Em janeiro desse ano, a liquidação da fintech Will Bank, controlada pelo Banco Master, expôs fragilidades do sistema de pagamentos brasileiro e reacendeu debates sobre a divisão de responsabilidades entre emissores de cartões, bandeiras e credenciadoras.
O episódio afetou o fluxo financeiro do setor, com o IFData, do Banco Central, registrando R$ 5,13 bilhões em transações pós-pagas pendentes. Esse cenário evidencia os desafios do arranjo de pagamentos, o conjunto de empresas que viabiliza transações de cartões para lojistas e consumidores.
Guerra entre gigantes
A Mastercard, parceira do Will Bank, comunicou que não assumirá integralmente os prejuízos, limitando-se às garantias que podem ser efetivamente executadas junto à fintech. A decisão reflete o papel da bandeira no arranjo de pagamentos, mas também evidencia os limites de sua atuação frente à liquidação da instituição emissora.

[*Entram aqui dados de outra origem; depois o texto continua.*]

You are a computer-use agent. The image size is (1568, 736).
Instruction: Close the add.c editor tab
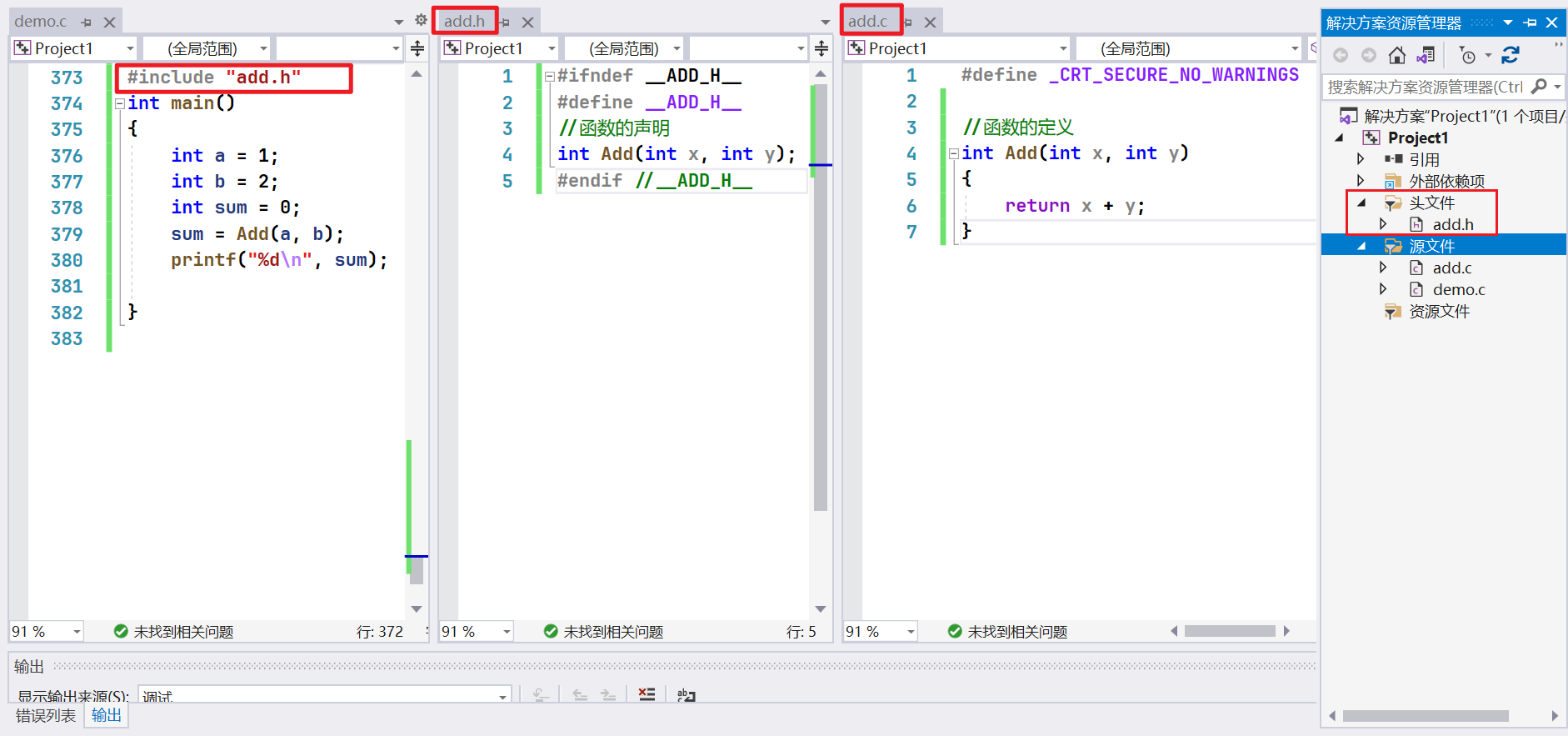(931, 23)
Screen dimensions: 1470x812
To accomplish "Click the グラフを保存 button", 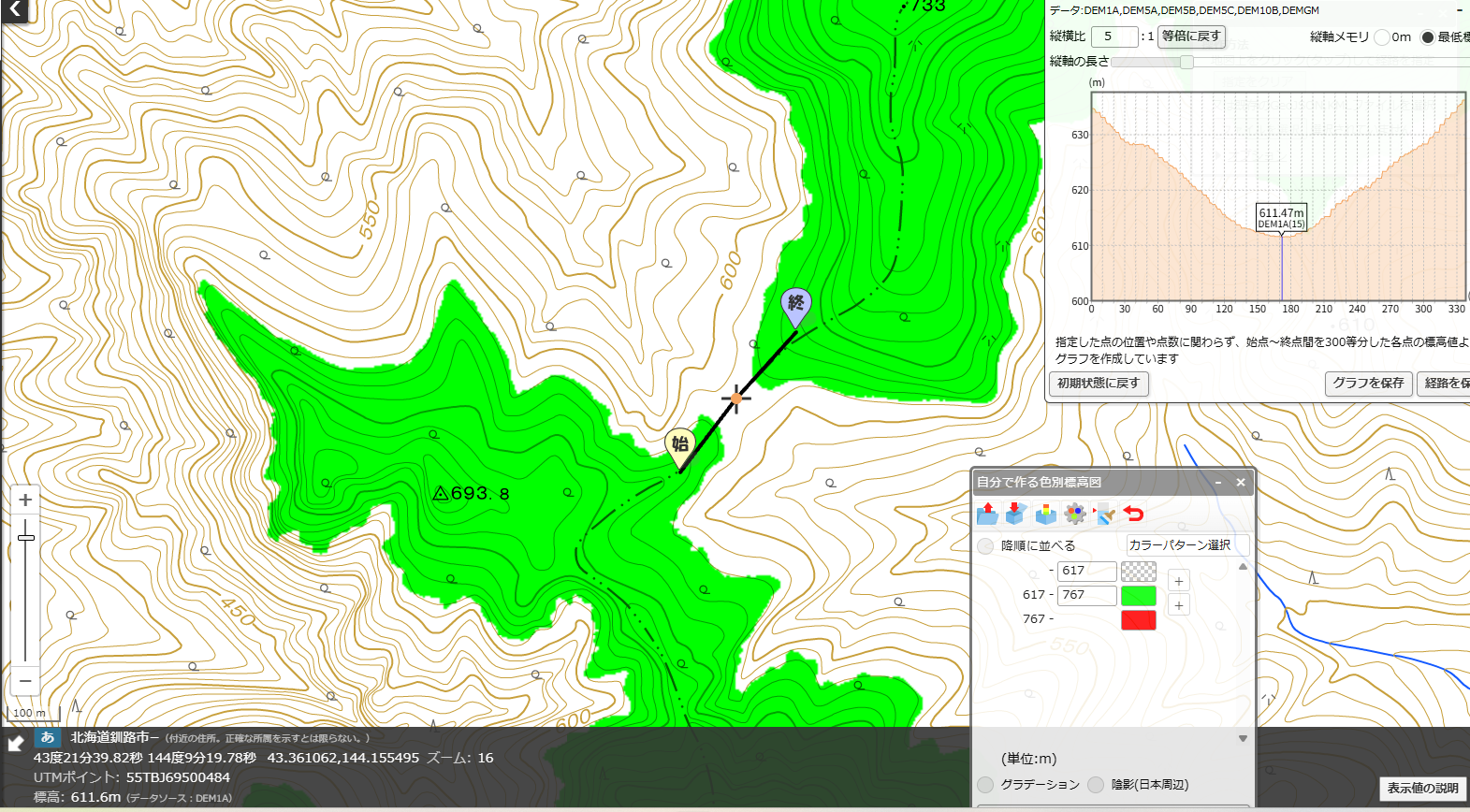I will coord(1368,384).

Por outro lado, credenciadoras como Cielo e Rede, responsáveis por antecipar os pagamentos aos lojistas, destacam que a legislação brasileira e normas do Banco Central indicam que a responsabilidade principal recai sobre as bandeiras.
Por manterem contratos diretos com os emissores, essas empresas têm maior controle sobre a gestão de riscos e devem assegurar a estabilidade operacional do ecossistema de pagamentos.
Colapso do Will Bank
O modelo de arranjos de pagamento impede que credenciadoras escolham não operar com determinados emissores, tornando-as dependentes das decisões das bandeiras e da saúde financeira dos emissores.

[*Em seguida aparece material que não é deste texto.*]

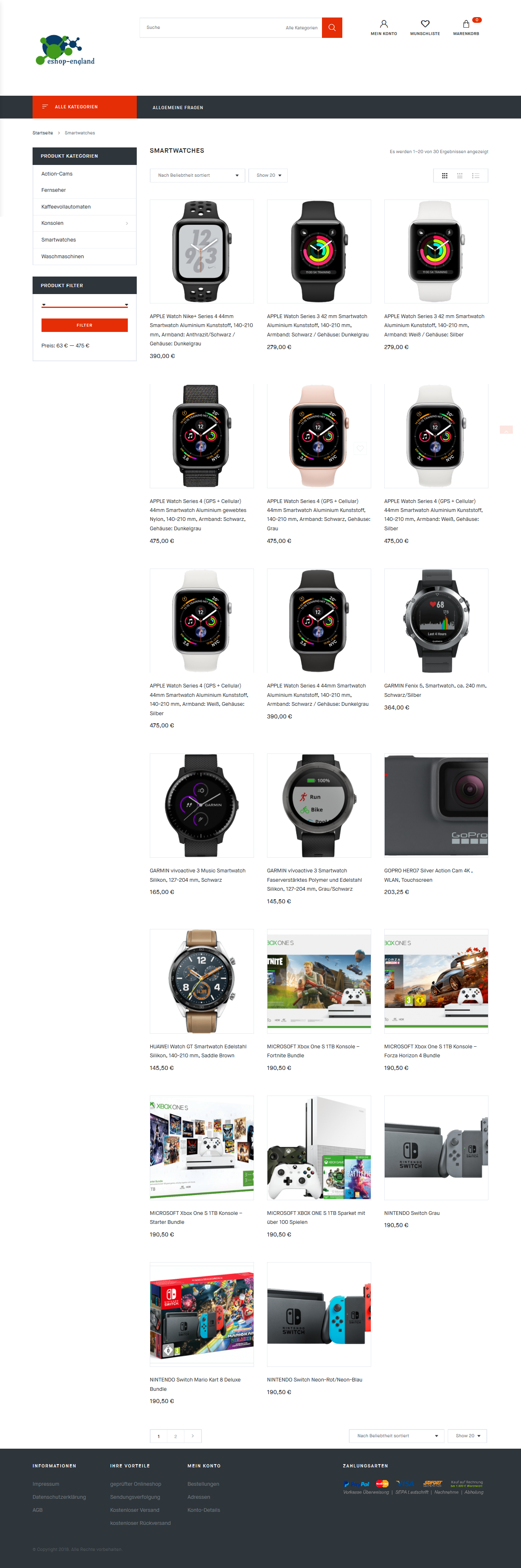This screenshot has width=521, height=1568.
Task: Apply the red Filter button
Action: [85, 325]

A Lei nº 12.865/2013 e regulamentos do Banco Central reforçam que, em casos de liquidação ou insolvência do emissor, o risco deve ser assumido pelas bandeiras, garantindo previsibilidade e estabilidade para os lojistas e para o ecossistema de pagamentos.
O episódio envolvendo o Will Bank evidencia a influência do intervalo entre a liquidação do emissor e o repasse de recursos ao mercado. Em condições normais, as bandeiras levam até 30 dias para efetuar o pagamento às credenciadoras, que, por sua vez, repassam os valores aos lojistas.
Quando ocorre insolvência, essa cadeia de repasses pode sofrer interrupções significativas, destacando a importância de mecanismos de mitigação de risco incorporados ao arranjo de pagamentos.